Katrogi Nhanga Lwamba: ‘Cada um de nós tem que tirar a cidadania do modo de vôo’

Katrogi Nhanga Lwamba: ‘Cada um de nós tem que tirar a cidadania do modo de vôo’

MC K, 37 anos, é um dos mais notáveis rappers angolanos de intervenção social e política – autor de três álbuns. Katrogi Nhanga Lwamba, de seu nome de baptismo, que em Julho próximo vai lançar o seu quarto rebento: “Valores”, e na ressaca do show ‘Proibido ouvir isso’, com este jovem formado em Filosofia e Direito, OPAÍS abordou questões ligadas à democracia, à transição presidencial, no MPLA, o repatriamento de capitais e outros temas candentes da actualidade

POR: Dani Costa fotos de Daniel Miguel

Qual é o balanço que faz do espectáculo realizado recentemente em Luanda?

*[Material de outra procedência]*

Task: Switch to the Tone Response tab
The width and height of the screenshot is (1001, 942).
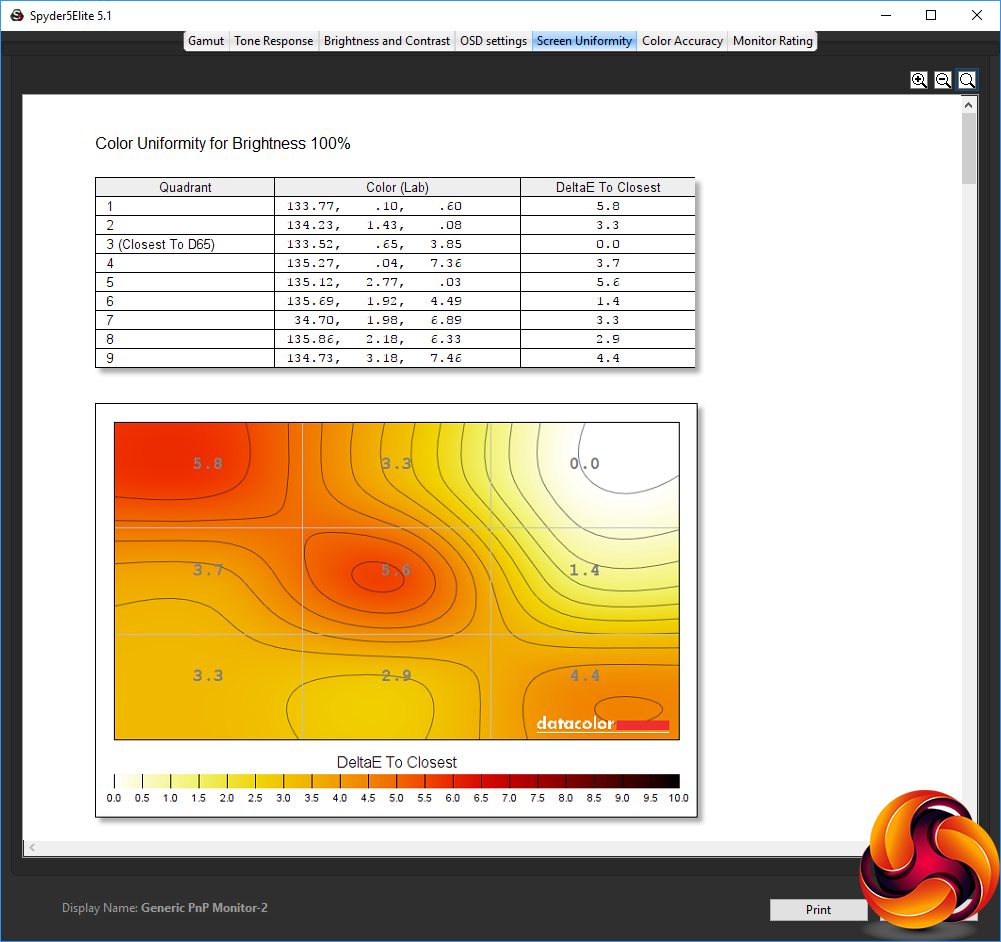Action: [274, 41]
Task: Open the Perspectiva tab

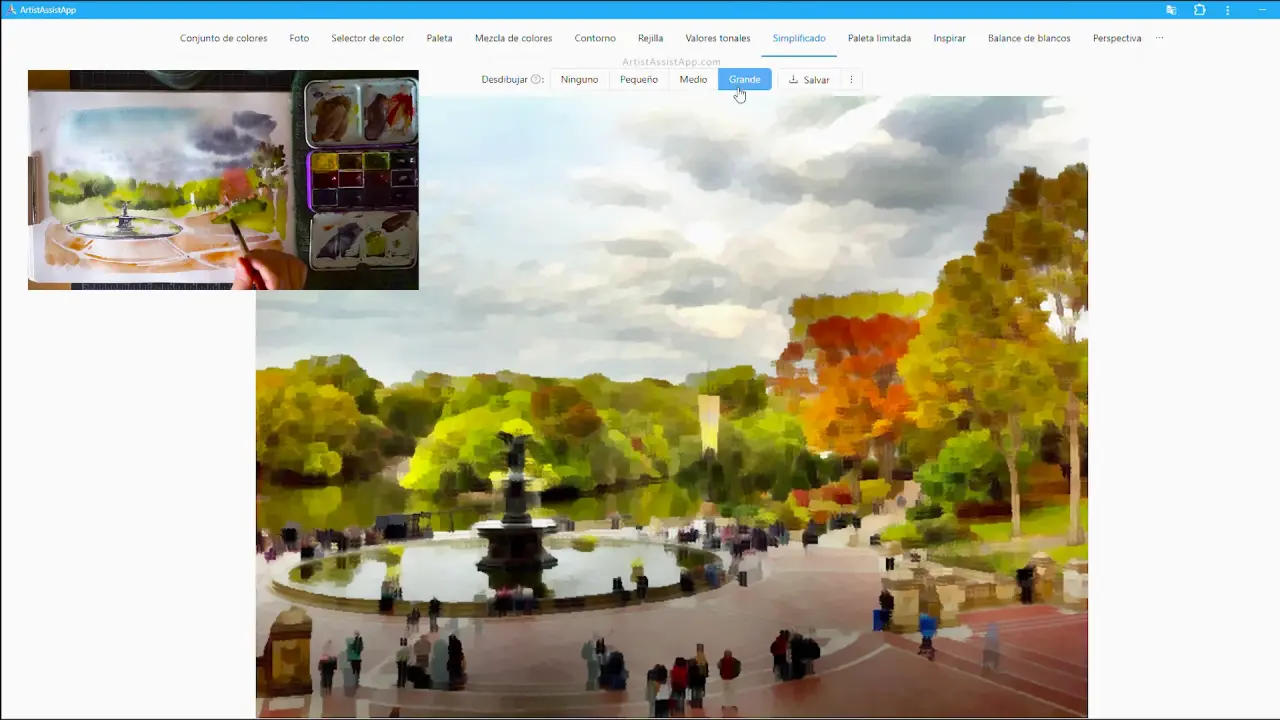Action: (1116, 38)
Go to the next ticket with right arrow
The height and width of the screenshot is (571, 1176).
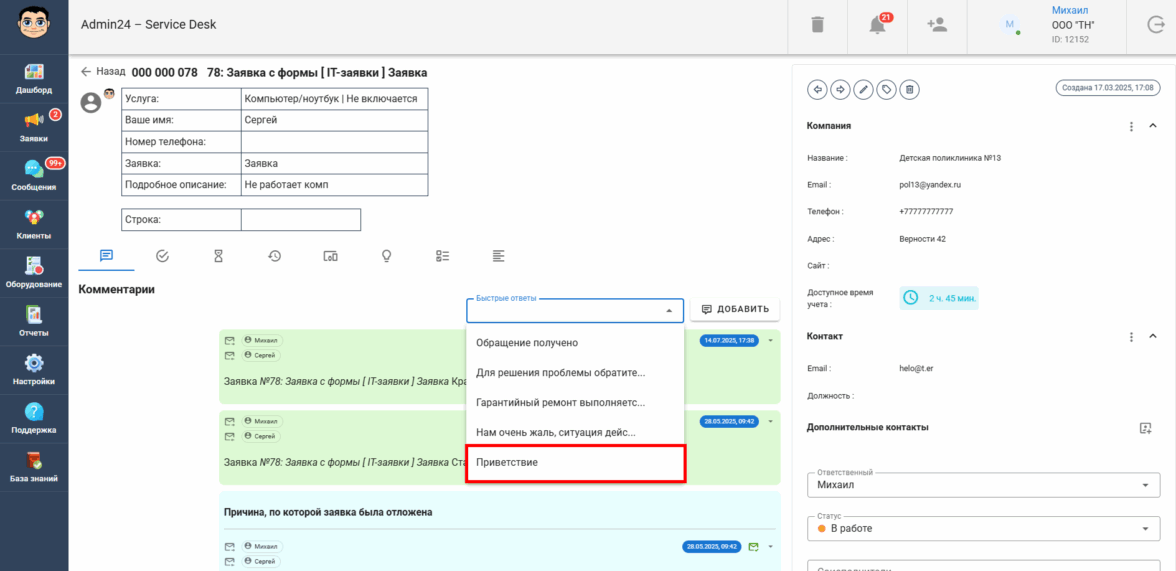click(840, 90)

Fizemos um balanço positivo, tudo porque o espectáculo esteve acima das nossas expectativas, isso se considerarmos as incertezas por causa do momento económico e financeiro que o país atravessa e afecta-nos a todos. Estávamos com alguns receios, havia muitos salários em atrasos e muitas pessoas a reclamarem por uma situação praticamente de falência ou de declaração de falência. A data do espectáculo também coincidiu com o clássico Barcelona-Real Madrid. O clássico deu um empate, mas nós vencemos no Cine Atlântico. Conseguimos ter mais de 3 mil pessoas, por isso o balanço é mesmo super-positivo. Além do facto de termos conseguido reunir três das grandes referências do rap de expressão portuguesa: MCK, Valete e Azagaia.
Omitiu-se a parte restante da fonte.